### WORK REQUIRED:
Reproduce all items below, substituting "interface agent" for every occurrence of "GUI agent" and leaving all other text unchanged.

** START OF DATASET **

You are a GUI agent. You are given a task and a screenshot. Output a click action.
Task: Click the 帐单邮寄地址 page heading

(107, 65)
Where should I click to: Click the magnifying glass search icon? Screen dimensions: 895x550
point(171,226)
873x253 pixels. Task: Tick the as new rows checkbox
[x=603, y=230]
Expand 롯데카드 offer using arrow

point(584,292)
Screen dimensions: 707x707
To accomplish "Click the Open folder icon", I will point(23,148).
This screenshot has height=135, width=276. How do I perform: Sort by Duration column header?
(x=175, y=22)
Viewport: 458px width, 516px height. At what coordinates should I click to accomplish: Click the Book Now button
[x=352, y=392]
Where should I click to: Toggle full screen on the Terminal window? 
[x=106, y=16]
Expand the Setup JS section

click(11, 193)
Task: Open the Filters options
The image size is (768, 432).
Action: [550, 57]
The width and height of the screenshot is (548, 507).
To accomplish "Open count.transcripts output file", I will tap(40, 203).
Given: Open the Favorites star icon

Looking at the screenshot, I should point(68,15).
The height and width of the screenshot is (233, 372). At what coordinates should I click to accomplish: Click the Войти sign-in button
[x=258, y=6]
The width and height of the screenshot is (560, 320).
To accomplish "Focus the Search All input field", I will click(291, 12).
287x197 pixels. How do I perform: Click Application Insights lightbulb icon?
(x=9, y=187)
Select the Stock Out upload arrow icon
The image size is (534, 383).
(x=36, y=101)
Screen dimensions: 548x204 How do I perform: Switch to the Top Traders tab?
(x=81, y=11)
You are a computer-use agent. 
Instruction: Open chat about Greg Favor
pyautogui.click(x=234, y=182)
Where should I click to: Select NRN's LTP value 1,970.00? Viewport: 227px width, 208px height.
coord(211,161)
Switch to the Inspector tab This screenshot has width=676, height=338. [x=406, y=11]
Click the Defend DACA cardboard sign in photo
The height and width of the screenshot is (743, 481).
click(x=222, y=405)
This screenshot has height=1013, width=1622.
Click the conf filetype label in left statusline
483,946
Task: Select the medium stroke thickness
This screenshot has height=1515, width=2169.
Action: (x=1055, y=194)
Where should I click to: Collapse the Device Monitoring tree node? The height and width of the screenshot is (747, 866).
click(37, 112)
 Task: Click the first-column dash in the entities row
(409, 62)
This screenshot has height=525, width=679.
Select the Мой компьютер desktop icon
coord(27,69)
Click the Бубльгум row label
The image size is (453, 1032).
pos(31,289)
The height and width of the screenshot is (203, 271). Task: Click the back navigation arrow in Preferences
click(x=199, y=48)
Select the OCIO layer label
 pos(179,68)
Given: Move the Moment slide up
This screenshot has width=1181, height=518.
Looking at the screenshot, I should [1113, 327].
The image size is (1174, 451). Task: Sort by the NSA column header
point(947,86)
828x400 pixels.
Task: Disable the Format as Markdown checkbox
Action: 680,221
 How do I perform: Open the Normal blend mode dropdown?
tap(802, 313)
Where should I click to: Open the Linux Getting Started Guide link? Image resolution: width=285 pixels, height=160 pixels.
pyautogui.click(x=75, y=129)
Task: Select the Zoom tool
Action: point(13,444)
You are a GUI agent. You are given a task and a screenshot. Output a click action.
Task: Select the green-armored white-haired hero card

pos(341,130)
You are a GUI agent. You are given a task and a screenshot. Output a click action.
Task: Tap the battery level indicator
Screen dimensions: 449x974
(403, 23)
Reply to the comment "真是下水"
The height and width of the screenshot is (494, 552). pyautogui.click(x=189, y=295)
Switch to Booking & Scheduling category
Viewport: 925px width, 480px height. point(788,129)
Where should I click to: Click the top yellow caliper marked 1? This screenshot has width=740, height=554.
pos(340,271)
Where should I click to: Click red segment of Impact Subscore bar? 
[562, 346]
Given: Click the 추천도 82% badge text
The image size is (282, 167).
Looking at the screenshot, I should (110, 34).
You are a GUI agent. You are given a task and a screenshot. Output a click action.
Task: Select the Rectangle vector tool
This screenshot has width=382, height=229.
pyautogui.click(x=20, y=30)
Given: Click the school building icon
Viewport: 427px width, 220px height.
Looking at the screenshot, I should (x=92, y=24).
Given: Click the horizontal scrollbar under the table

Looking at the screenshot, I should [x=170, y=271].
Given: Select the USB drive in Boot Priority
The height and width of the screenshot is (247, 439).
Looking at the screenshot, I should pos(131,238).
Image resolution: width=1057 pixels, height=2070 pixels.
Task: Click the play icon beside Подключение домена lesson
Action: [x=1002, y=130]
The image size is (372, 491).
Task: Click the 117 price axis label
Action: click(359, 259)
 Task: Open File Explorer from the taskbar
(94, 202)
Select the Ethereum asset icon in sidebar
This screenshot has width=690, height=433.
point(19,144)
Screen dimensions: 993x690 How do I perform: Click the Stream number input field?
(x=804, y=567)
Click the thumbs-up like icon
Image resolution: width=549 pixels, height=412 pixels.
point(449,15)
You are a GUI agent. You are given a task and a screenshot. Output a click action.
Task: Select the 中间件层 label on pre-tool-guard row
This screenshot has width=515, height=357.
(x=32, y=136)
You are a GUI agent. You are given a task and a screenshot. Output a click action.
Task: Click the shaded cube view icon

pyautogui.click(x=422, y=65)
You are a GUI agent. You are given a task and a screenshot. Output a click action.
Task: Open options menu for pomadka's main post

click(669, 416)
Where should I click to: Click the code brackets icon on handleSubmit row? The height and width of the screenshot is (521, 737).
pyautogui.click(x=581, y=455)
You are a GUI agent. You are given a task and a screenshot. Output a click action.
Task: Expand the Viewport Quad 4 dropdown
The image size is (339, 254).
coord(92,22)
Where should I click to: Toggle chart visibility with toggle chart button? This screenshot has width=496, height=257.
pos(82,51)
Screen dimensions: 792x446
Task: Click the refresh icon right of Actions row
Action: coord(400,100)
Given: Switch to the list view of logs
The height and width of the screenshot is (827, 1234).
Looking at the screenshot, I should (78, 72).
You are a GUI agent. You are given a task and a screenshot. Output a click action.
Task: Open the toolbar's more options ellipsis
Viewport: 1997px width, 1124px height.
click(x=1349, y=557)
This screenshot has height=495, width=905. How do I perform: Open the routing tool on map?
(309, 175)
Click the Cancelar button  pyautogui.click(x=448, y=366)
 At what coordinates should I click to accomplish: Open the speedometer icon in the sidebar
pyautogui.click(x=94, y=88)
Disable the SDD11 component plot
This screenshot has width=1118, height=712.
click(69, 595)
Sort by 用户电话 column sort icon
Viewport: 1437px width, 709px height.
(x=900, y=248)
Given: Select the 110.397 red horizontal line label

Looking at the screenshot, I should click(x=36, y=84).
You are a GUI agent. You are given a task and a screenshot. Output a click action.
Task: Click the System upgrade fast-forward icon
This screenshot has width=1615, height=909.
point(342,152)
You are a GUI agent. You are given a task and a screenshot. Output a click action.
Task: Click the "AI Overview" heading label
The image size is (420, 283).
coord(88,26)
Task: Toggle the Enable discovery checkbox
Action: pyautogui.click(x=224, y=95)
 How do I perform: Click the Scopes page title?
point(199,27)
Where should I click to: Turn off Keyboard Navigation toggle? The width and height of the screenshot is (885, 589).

** END OF DATASET **

### TASK RESULT:
You are a interface agent. You are given a task and a screenshot. Output a click action.
Task: Click the 帐单邮寄地址 page heading

(107, 65)
Where should I click to: Click the magnifying glass search icon? Screen dimensions: 895x550
point(171,226)
873x253 pixels. Task: Tick the as new rows checkbox
[x=603, y=230]
Expand 롯데카드 offer using arrow

point(584,292)
Screen dimensions: 707x707
To accomplish "Click the Open folder icon", I will point(23,148).
This screenshot has height=135, width=276. How do I perform: Sort by Duration column header?
(x=175, y=22)
Viewport: 458px width, 516px height. At what coordinates should I click to accomplish: Click the Book Now button
[x=352, y=392]
Where should I click to: Toggle full screen on the Terminal window? 
[x=106, y=16]
Expand the Setup JS section

click(11, 193)
Task: Open the Filters options
The image size is (768, 432).
Action: [550, 57]
The width and height of the screenshot is (548, 507).
To accomplish "Open count.transcripts output file", I will tap(40, 203).
Given: Open the Favorites star icon

Looking at the screenshot, I should point(68,15).
The height and width of the screenshot is (233, 372). At what coordinates should I click to accomplish: Click the Войти sign-in button
[x=258, y=6]
The width and height of the screenshot is (560, 320).
To accomplish "Focus the Search All input field", I will click(291, 12).
287x197 pixels. How do I perform: Click Application Insights lightbulb icon?
(x=9, y=187)
Select the Stock Out upload arrow icon
The image size is (534, 383).
(x=36, y=101)
Screen dimensions: 548x204 How do I perform: Switch to the Top Traders tab?
(x=81, y=11)
You are a computer-use agent. 
Instruction: Open chat about Greg Favor
pyautogui.click(x=234, y=182)
Where should I click to: Select NRN's LTP value 1,970.00? Viewport: 227px width, 208px height.
coord(211,161)
Switch to the Inspector tab This screenshot has width=676, height=338. [x=406, y=11]
Click the Defend DACA cardboard sign in photo
The height and width of the screenshot is (743, 481).
click(x=222, y=405)
This screenshot has height=1013, width=1622.
Click the conf filetype label in left statusline
483,946
Task: Select the medium stroke thickness
This screenshot has height=1515, width=2169.
Action: (x=1055, y=194)
Where should I click to: Collapse the Device Monitoring tree node? The height and width of the screenshot is (747, 866).
click(37, 112)
 Task: Click the first-column dash in the entities row
(409, 62)
This screenshot has height=525, width=679.
Select the Мой компьютер desktop icon
coord(27,69)
Click the Бубльгум row label
The image size is (453, 1032).
pos(31,289)
The height and width of the screenshot is (203, 271). Task: Click the back navigation arrow in Preferences
click(x=199, y=48)
Select the OCIO layer label
 pos(179,68)
Given: Move the Moment slide up
This screenshot has width=1181, height=518.
Looking at the screenshot, I should [1113, 327].
The image size is (1174, 451). Task: Sort by the NSA column header
point(947,86)
828x400 pixels.
Task: Disable the Format as Markdown checkbox
Action: 680,221
 How do I perform: Open the Normal blend mode dropdown?
tap(802, 313)
Where should I click to: Open the Linux Getting Started Guide link? Image resolution: width=285 pixels, height=160 pixels.
pyautogui.click(x=75, y=129)
Task: Select the Zoom tool
Action: point(13,444)
You are a interface agent. You are given a task and a screenshot. Output a click action.
Task: Select the green-armored white-haired hero card

pos(341,130)
You are a interface agent. You are given a task and a screenshot. Output a click action.
Task: Tap the battery level indicator
Screen dimensions: 449x974
(403, 23)
Reply to the comment "真是下水"
The height and width of the screenshot is (494, 552). pyautogui.click(x=189, y=295)
Switch to Booking & Scheduling category
Viewport: 925px width, 480px height. point(788,129)
Where should I click to: Click the top yellow caliper marked 1? This screenshot has width=740, height=554.
pos(340,271)
Where should I click to: Click red segment of Impact Subscore bar? 
[562, 346]
Given: Click the 추천도 82% badge text
The image size is (282, 167).
Looking at the screenshot, I should (110, 34).
You are a interface agent. You are given a task and a screenshot. Output a click action.
Task: Select the Rectangle vector tool
This screenshot has width=382, height=229.
pyautogui.click(x=20, y=30)
Given: Click the school building icon
Viewport: 427px width, 220px height.
Looking at the screenshot, I should (x=92, y=24).
Given: Click the horizontal scrollbar under the table

Looking at the screenshot, I should [x=170, y=271].
Given: Select the USB drive in Boot Priority
The height and width of the screenshot is (247, 439).
Looking at the screenshot, I should pos(131,238).
Image resolution: width=1057 pixels, height=2070 pixels.
Task: Click the play icon beside Подключение домена lesson
Action: [x=1002, y=130]
The image size is (372, 491).
Task: Click the 117 price axis label
Action: click(359, 259)
 Task: Open File Explorer from the taskbar
(94, 202)
Select the Ethereum asset icon in sidebar
This screenshot has width=690, height=433.
point(19,144)
Screen dimensions: 993x690 How do I perform: Click the Stream number input field?
(x=804, y=567)
Click the thumbs-up like icon
Image resolution: width=549 pixels, height=412 pixels.
point(449,15)
You are a interface agent. You are given a task and a screenshot. Output a click action.
Task: Select the 中间件层 label on pre-tool-guard row
This screenshot has width=515, height=357.
(x=32, y=136)
You are a interface agent. You are given a task and a screenshot. Output a click action.
Task: Click the shaded cube view icon

pyautogui.click(x=422, y=65)
You are a interface agent. You are given a task and a screenshot. Output a click action.
Task: Open options menu for pomadka's main post

click(669, 416)
Where should I click to: Click the code brackets icon on handleSubmit row? The height and width of the screenshot is (521, 737).
pyautogui.click(x=581, y=455)
You are a interface agent. You are given a task and a screenshot. Output a click action.
Task: Expand the Viewport Quad 4 dropdown
The image size is (339, 254).
coord(92,22)
Where should I click to: Toggle chart visibility with toggle chart button? This screenshot has width=496, height=257.
pos(82,51)
Screen dimensions: 792x446
Task: Click the refresh icon right of Actions row
Action: coord(400,100)
Given: Switch to the list view of logs
The height and width of the screenshot is (827, 1234).
Looking at the screenshot, I should (78, 72).
You are a interface agent. You are given a task and a screenshot. Output a click action.
Task: Open the toolbar's more options ellipsis
Viewport: 1997px width, 1124px height.
click(x=1349, y=557)
This screenshot has height=495, width=905. How do I perform: Open the routing tool on map?
(309, 175)
Click the Cancelar button  pyautogui.click(x=448, y=366)
 At what coordinates should I click to accomplish: Open the speedometer icon in the sidebar
pyautogui.click(x=94, y=88)
Disable the SDD11 component plot
This screenshot has width=1118, height=712.
click(69, 595)
Sort by 用户电话 column sort icon
Viewport: 1437px width, 709px height.
(x=900, y=248)
Given: Select the 110.397 red horizontal line label

Looking at the screenshot, I should click(x=36, y=84).
You are a interface agent. You are given a task and a screenshot. Output a click action.
Task: Click the System upgrade fast-forward icon
This screenshot has width=1615, height=909.
point(342,152)
You are a interface agent. You are given a task and a screenshot. Output a click action.
Task: Click the "AI Overview" heading label
The image size is (420, 283).
coord(88,26)
Task: Toggle the Enable discovery checkbox
Action: pyautogui.click(x=224, y=95)
 How do I perform: Click the Scopes page title?
point(199,27)
Where should I click to: Turn off Keyboard Navigation toggle? The width and height of the screenshot is (885, 589).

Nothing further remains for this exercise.